(PROVIDED INFORMATION begins)

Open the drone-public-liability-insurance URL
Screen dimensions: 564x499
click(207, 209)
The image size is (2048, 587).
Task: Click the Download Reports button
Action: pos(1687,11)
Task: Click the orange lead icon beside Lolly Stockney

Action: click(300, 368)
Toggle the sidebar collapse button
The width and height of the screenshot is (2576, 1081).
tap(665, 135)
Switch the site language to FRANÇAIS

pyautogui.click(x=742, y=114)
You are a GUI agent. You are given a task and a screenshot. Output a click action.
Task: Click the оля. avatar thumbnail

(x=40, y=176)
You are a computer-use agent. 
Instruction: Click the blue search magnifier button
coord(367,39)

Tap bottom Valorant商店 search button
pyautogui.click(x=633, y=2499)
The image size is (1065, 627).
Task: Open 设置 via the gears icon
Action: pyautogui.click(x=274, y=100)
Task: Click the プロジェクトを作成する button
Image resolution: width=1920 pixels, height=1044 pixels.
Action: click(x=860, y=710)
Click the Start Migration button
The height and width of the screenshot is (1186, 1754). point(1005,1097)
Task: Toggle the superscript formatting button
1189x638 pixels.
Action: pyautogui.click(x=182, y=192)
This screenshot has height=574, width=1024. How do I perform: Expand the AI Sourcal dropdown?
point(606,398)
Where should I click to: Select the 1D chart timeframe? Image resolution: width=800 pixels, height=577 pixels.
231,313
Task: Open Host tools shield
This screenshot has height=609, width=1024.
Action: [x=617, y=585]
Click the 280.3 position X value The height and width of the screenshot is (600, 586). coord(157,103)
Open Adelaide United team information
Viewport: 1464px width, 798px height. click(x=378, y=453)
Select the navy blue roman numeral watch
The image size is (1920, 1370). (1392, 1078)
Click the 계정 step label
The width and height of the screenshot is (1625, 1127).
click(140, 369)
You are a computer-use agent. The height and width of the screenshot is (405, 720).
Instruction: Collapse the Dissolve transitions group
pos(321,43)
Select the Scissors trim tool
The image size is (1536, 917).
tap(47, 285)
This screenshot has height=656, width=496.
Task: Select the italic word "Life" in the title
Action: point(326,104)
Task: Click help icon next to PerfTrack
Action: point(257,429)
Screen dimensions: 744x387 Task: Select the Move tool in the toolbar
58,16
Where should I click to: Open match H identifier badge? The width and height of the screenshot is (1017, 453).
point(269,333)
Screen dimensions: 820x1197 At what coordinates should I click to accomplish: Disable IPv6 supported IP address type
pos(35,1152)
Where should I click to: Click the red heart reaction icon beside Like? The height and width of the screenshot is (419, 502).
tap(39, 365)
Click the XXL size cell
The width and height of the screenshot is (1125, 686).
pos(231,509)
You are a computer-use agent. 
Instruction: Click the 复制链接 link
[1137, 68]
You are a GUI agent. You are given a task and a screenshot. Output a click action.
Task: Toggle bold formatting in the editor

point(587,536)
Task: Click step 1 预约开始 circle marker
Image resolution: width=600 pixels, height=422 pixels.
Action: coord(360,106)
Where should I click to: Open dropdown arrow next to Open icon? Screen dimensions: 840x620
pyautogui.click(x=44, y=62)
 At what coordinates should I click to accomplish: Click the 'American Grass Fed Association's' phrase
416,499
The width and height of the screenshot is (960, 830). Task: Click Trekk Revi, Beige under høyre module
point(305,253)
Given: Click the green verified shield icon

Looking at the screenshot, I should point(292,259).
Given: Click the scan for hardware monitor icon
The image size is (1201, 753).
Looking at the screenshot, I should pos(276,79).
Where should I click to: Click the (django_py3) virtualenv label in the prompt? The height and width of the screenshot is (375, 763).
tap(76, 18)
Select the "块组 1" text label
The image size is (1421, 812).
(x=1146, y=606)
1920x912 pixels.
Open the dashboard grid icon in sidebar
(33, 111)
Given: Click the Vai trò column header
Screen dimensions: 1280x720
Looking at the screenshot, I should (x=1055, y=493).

(PROVIDED INFORMATION ends)

Identify the lines in the entries that hold "step" and return each one.

Click the 계정 step label
Task: Click step 1 预约开始 circle marker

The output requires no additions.